The availability of modern energy services is important for access to clean water, sanitation, health care, lighting, heating, cooking and telecommunications. Despite the enormous contribution women can offer renewable energy companies and the clean energy future of African countries as a whole, companies often overlook them when putting together their business plans and completing community consultations. As a result, the products and services provided often fail to meet the needs of half of the population.   

The Gender dynamics and off-grid electricity: Lessons from Tanzania study by sustainable solutions company Ashden, for example, revealed how women in households connected to solar power are regularly missing out on the benefits due to inadequate project consultations. Many women taking part in the research complained that solar companies were routinely placing lightbulbs in living areas, but not necessarily in the kitchen where they were equally needed. Several respondents also mentioned the lack of access to loans from the solar companies to make time-saving appliances like irons more affordable.

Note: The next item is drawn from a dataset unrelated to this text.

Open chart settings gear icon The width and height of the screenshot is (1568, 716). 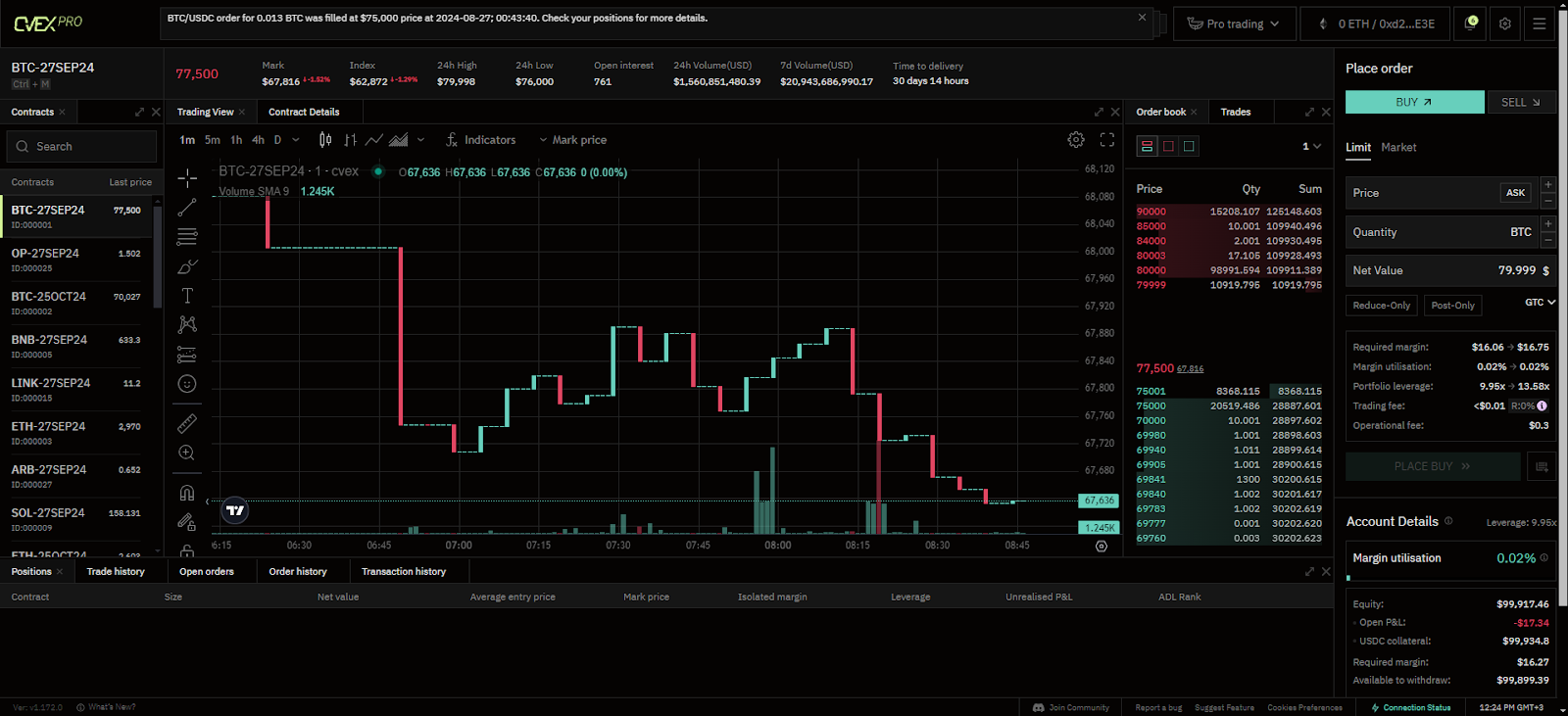coord(1076,140)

As competition in Africa’s booming renewable energy market increases, businesses that take efforts to understand and address the needs of all of their potential customers, including women, will be able to differentiate themselves on the basis of providing products and services that work best for all end users. To have the greatest impact, broader structural barriers to gender equality such as legal and financial discrimination and unfair social norms and attitudes should be addressed.

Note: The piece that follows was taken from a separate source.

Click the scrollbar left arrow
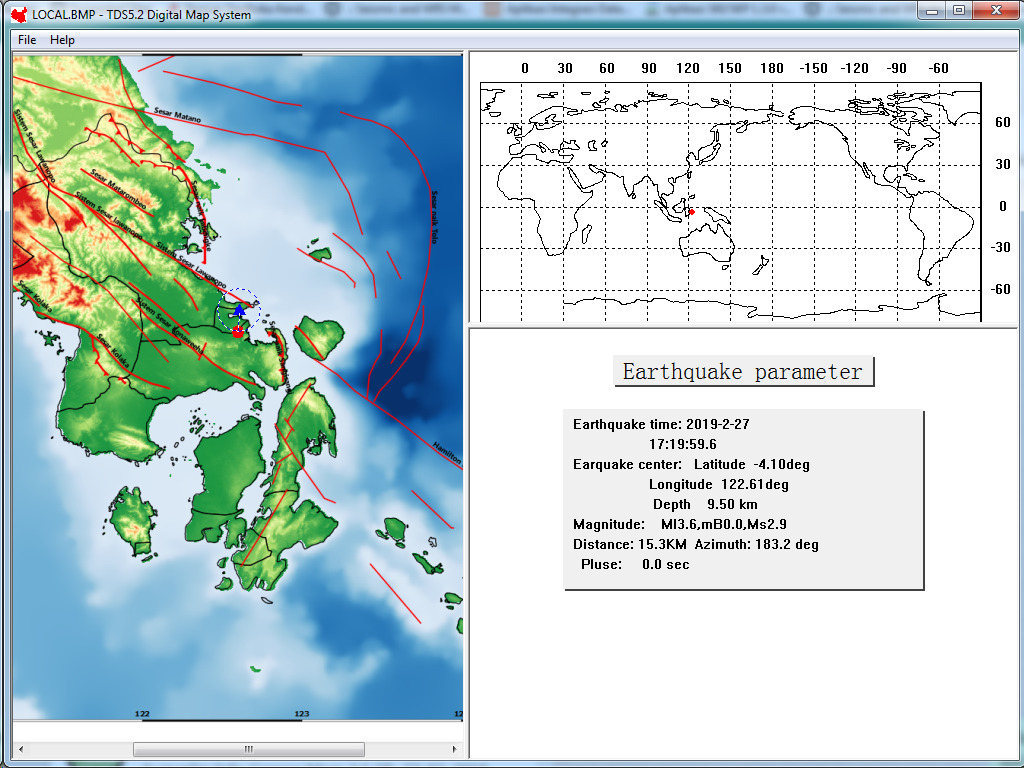The height and width of the screenshot is (768, 1024). tap(20, 749)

ENERGIA’s five-year energy and gender research programme found that energy policies that do not explicitly target women often result in inequitable access to energy services due to differing energy needs of men and women. Furthermore, the study concluded that it would be impossible to deliver on Sustainable Development Goal 7 (SDG7) – ensuring universal access to affordable, reliable, sustainable and modern energy services by 2030 – unless the energy needs of women are met, and that this would require a “radical rethink” of how women can both benefit from and contribute to the energy transition.

What is the solution?

Achieving gender equality across all reaches of society is a challenge that requires the will and collaboration of all stakeholders, from governments and community leaders, to businesses, nongovernmental organisations and individuals themselves. Increasing investment and financing for gender equality and strengthening accountability mechanisms at international and national levels are clearly part of the required effort, as is research into differences in societal norms that can help achieve more gender-equitable results.

Crucial to all of these efforts, however, is the systematic mainstreaming of a gender perspective – or “gender mainstreaming” – at policy and commercial levels.

Gender mainstreaming requires addressing the inequalities that are at the core of decision-making, policy and process, in such a way that it leads to more gender-equal and responsive action. In the context of the renewable energy sector, this requires access to finance, as well as capacity building in technology, business and leadership in breaking down the prevailing social and cultural barriers that are likely to continue gender inequality, such as lower literacy among women, land ownership issues and burden of care work.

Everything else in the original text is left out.